EXTRACTED INFORMATION.

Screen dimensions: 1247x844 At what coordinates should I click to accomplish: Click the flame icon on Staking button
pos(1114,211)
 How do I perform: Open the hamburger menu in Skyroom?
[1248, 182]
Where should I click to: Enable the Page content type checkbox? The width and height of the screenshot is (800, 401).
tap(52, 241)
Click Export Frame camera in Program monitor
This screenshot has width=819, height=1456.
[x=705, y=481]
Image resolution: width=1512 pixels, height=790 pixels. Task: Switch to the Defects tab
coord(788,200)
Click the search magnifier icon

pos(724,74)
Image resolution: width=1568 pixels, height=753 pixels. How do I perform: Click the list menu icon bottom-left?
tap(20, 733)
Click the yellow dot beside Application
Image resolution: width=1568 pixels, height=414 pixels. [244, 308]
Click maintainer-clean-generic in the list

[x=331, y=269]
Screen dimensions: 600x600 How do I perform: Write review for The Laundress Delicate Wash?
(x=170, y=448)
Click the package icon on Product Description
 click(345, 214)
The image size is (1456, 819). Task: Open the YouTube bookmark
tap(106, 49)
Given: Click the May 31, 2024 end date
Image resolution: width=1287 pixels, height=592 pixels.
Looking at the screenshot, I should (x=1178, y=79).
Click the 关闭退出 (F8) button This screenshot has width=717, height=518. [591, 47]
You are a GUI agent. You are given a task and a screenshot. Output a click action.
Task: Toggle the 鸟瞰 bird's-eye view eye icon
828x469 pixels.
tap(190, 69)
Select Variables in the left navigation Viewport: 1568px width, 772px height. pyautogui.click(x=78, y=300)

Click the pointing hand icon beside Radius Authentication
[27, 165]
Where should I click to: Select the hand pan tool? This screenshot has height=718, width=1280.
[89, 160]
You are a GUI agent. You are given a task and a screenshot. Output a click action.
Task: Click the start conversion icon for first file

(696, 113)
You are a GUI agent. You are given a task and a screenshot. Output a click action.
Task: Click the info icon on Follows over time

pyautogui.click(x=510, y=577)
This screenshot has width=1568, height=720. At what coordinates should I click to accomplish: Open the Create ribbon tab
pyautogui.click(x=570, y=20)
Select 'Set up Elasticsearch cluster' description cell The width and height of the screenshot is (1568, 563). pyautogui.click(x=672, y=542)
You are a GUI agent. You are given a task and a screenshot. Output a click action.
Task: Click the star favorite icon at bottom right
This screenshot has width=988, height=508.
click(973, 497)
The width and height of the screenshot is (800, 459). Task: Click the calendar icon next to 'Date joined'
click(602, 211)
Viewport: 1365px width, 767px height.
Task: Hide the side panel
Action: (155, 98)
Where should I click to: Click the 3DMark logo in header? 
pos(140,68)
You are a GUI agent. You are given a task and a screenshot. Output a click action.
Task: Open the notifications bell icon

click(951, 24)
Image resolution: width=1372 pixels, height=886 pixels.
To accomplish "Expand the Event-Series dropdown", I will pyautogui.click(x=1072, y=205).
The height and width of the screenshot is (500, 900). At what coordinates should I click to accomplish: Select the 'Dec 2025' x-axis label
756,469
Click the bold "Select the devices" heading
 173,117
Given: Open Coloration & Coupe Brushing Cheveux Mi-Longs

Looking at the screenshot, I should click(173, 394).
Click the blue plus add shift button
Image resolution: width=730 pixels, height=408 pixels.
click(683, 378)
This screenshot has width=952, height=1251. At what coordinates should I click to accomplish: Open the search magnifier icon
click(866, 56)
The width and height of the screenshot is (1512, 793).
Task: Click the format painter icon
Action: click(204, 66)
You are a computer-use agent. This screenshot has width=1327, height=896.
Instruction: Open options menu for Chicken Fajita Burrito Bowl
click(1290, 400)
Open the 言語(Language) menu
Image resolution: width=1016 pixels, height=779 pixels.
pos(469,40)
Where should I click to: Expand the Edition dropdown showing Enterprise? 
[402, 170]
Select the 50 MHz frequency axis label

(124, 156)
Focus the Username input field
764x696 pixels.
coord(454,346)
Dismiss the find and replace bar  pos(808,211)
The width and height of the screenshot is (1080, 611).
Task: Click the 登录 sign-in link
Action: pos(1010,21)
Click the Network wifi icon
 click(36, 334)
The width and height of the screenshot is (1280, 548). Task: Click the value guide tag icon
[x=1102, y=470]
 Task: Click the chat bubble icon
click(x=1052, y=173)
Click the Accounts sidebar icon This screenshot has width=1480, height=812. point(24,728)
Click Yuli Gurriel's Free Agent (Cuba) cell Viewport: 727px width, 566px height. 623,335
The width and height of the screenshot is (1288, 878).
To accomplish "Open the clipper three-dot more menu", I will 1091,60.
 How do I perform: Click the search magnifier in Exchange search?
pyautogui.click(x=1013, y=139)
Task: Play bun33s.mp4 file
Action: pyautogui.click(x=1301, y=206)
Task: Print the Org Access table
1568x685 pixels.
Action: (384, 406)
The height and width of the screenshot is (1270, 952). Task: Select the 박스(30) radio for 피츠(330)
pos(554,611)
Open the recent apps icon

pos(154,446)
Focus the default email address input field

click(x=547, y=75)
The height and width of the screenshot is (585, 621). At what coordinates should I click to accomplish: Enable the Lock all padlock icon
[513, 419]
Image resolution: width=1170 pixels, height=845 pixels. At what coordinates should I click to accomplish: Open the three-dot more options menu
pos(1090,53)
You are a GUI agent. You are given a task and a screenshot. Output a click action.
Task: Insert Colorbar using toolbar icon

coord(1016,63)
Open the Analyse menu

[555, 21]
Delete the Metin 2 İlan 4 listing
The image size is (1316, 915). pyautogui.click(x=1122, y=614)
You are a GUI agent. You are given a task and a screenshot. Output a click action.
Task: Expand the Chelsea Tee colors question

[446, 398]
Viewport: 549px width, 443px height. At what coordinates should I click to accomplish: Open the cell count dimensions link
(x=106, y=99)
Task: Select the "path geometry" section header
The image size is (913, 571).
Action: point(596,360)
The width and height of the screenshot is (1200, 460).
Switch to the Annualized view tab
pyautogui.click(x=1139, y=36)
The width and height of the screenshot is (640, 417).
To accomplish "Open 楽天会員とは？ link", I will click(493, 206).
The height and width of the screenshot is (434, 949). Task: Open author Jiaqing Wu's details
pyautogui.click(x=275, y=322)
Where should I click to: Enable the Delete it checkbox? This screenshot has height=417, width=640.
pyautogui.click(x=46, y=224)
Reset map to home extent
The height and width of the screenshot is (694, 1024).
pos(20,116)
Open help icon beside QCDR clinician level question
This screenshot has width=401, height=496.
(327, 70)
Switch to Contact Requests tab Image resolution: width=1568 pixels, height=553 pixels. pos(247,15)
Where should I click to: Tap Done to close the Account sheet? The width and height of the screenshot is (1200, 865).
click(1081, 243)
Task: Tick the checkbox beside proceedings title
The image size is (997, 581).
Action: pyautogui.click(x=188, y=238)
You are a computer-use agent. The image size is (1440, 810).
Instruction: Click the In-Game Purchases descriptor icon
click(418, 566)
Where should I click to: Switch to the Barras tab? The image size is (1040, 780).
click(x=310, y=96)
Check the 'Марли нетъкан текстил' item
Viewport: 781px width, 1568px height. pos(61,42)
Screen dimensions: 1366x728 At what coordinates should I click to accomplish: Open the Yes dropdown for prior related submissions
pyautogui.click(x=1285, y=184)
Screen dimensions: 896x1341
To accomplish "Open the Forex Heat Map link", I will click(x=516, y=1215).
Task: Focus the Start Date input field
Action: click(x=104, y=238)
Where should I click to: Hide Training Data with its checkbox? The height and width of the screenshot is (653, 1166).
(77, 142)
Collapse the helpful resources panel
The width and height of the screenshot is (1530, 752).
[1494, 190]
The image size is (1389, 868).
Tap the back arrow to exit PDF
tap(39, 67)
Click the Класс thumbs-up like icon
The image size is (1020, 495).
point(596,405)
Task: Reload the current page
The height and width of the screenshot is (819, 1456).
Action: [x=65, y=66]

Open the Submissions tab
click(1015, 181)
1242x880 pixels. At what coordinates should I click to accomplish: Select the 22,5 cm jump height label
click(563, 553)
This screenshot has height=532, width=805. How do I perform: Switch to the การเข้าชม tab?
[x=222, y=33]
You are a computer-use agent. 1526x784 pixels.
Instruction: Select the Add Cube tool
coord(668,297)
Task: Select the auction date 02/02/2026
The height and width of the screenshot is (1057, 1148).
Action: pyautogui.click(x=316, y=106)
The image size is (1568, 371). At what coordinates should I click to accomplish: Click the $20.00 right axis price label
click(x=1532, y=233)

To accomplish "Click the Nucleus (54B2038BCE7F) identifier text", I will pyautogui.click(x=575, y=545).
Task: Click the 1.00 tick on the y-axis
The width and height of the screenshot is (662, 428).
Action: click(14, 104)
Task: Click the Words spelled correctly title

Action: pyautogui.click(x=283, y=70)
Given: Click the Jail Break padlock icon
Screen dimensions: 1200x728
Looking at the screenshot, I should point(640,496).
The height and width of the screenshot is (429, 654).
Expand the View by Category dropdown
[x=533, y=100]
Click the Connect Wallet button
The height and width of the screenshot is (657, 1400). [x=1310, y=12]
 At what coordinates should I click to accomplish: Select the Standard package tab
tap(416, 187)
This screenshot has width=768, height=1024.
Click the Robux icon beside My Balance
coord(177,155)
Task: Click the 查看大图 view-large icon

THE REQUEST. Pull out each line of the data above that contains the word "title", and list those lines in their original order.

FULL OUTPUT.
Task: Tick the checkbox beside proceedings title
Task: Click the Words spelled correctly title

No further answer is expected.